--- START ---

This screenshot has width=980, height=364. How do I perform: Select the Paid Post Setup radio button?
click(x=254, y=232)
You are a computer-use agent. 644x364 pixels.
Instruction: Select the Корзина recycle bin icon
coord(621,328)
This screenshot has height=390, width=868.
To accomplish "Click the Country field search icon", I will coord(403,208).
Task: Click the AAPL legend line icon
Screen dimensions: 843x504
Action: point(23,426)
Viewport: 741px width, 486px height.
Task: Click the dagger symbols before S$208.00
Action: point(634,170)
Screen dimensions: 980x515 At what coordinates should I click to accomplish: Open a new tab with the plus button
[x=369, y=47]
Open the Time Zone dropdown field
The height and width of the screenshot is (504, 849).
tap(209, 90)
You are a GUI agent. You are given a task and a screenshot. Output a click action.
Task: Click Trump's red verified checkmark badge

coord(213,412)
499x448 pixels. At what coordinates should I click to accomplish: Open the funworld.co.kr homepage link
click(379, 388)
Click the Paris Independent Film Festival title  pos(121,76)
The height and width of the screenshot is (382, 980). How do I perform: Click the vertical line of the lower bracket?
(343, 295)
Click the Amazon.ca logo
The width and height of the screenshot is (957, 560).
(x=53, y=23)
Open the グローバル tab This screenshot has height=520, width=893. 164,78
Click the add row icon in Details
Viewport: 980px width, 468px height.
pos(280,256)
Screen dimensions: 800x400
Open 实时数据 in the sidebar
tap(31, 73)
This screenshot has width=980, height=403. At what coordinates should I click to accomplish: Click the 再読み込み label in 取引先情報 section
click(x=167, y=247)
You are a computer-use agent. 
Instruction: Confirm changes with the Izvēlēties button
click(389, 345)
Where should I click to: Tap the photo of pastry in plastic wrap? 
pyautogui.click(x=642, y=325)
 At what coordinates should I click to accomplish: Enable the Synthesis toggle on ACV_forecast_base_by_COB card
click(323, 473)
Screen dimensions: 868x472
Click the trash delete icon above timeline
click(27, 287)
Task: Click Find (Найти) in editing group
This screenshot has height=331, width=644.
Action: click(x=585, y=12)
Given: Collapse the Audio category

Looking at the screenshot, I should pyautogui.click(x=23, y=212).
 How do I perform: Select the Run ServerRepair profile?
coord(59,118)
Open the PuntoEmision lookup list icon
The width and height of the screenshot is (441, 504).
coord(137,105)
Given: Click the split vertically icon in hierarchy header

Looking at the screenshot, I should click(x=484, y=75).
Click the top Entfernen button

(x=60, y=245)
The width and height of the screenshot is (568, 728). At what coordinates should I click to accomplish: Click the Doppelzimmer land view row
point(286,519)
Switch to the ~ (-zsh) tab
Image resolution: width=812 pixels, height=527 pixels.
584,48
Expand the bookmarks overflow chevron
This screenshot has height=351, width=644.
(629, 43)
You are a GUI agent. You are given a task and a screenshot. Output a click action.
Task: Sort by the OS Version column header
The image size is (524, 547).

--- END ---

= THE TASK =
Without changing a word, print all of the entries above.

= RESULT FOR THIS TASK =
This screenshot has width=980, height=364. How do I perform: Select the Paid Post Setup radio button?
click(x=254, y=232)
You are a computer-use agent. 644x364 pixels.
Instruction: Select the Корзина recycle bin icon
coord(621,328)
This screenshot has height=390, width=868.
To accomplish "Click the Country field search icon", I will coord(403,208).
Task: Click the AAPL legend line icon
Screen dimensions: 843x504
Action: point(23,426)
Viewport: 741px width, 486px height.
Task: Click the dagger symbols before S$208.00
Action: point(634,170)
Screen dimensions: 980x515 At what coordinates should I click to accomplish: Open a new tab with the plus button
[x=369, y=47]
Open the Time Zone dropdown field
The height and width of the screenshot is (504, 849).
tap(209, 90)
You are a GUI agent. You are given a task and a screenshot. Output a click action.
Task: Click Trump's red verified checkmark badge

coord(213,412)
499x448 pixels. At what coordinates should I click to accomplish: Open the funworld.co.kr homepage link
click(379, 388)
Click the Paris Independent Film Festival title  pos(121,76)
The height and width of the screenshot is (382, 980). How do I perform: Click the vertical line of the lower bracket?
(343, 295)
Click the Amazon.ca logo
The width and height of the screenshot is (957, 560).
(x=53, y=23)
Open the グローバル tab This screenshot has height=520, width=893. 164,78
Click the add row icon in Details
Viewport: 980px width, 468px height.
pos(280,256)
Screen dimensions: 800x400
Open 实时数据 in the sidebar
tap(31, 73)
This screenshot has width=980, height=403. At what coordinates should I click to accomplish: Click the 再読み込み label in 取引先情報 section
click(x=167, y=247)
You are a computer-use agent. 
Instruction: Confirm changes with the Izvēlēties button
click(389, 345)
Where should I click to: Tap the photo of pastry in plastic wrap? 
pyautogui.click(x=642, y=325)
 At what coordinates should I click to accomplish: Enable the Synthesis toggle on ACV_forecast_base_by_COB card
click(323, 473)
Screen dimensions: 868x472
Click the trash delete icon above timeline
click(27, 287)
Task: Click Find (Найти) in editing group
This screenshot has height=331, width=644.
Action: click(x=585, y=12)
Given: Collapse the Audio category

Looking at the screenshot, I should pyautogui.click(x=23, y=212).
 How do I perform: Select the Run ServerRepair profile?
coord(59,118)
Open the PuntoEmision lookup list icon
The width and height of the screenshot is (441, 504).
coord(137,105)
Given: Click the split vertically icon in hierarchy header

Looking at the screenshot, I should click(x=484, y=75).
Click the top Entfernen button

(x=60, y=245)
The width and height of the screenshot is (568, 728). At what coordinates should I click to accomplish: Click the Doppelzimmer land view row
point(286,519)
Switch to the ~ (-zsh) tab
Image resolution: width=812 pixels, height=527 pixels.
584,48
Expand the bookmarks overflow chevron
This screenshot has height=351, width=644.
(629, 43)
You are a GUI agent. You are given a task and a screenshot. Output a click action.
Task: Sort by the OS Version column header
The image size is (524, 547).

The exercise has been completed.